Citing an example to illustrate these amendments is the Regulation on Abuse of Dominant Market Position. What is considered a dominant market position is restated as in the AML. However, two amendments are made regarding the definition. First is clarification of what other transaction conditions are. Other transaction conditions in this provision include factors which can exert substantial influence on a market transaction outside the realm of price and quantity. Such examples include quality of goods, payment terms, transfer measures and warranty services. The second amendment stipulates what can be labeled as having the capability to block or exert influence on other competitors’ entry to the relevant market. It includes expulsion or delay of entry, or dramatically increasing the cost of entry which makes competition uneconomical.

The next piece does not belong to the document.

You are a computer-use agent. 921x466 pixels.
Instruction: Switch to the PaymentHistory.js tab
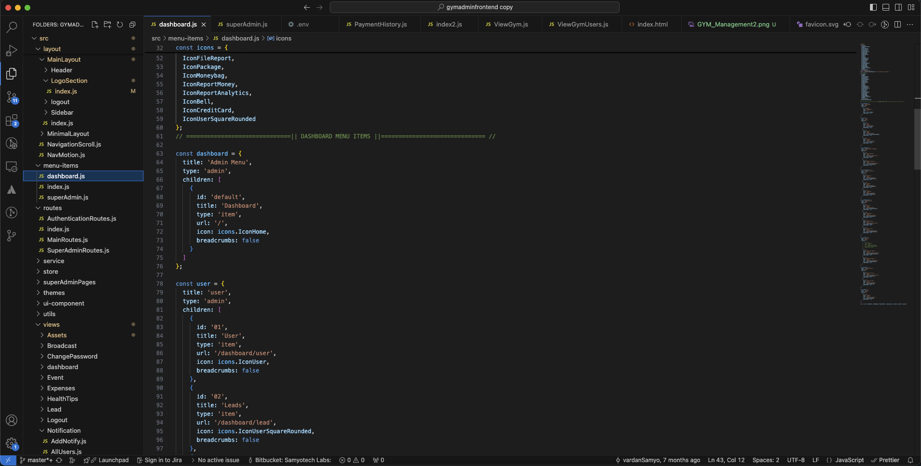coord(380,25)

Additional amendments included in the regulation also warrant our attention. For example, within the Regulation on Abuse of Dominant Market Position, the relevant market is stated as the basis in analyzing and presuming a position of dominance. In addition, the behaviors associated with abuse of dominance are rephrased by the above regulation: they are not in one provision as in the AML, rather they are separate terms allowing for a fuller explanation. Article 8 of the regulation may be seen as the core concept: it is the general principle on deciding what constitutes abuse of dominance. It stipulates that those who possess dominance shall not decrease, block or stop a current transaction with another party without justified reason, or decline to enter into new transactions. Under the same transaction terms, decrease, block or stop the transaction can be interpreted as without justified reasons. That is to say, if under the same transaction conditions, the dominant party declines to further a transaction with the other party, without justifiable cause, the behavior will likely constitute an abuse of dominance. Finally, within the Regulation on Monopoly agreements, Collaborative Bidding is added as a form of monopoly agreement.
Overall these draft regulations should be welcomed by the AML. They provide further detail which has been anxiously anticipated. These details will help increase the certainty of the ALM and it is hoped further regulations and guidelines will be promulgated in the future.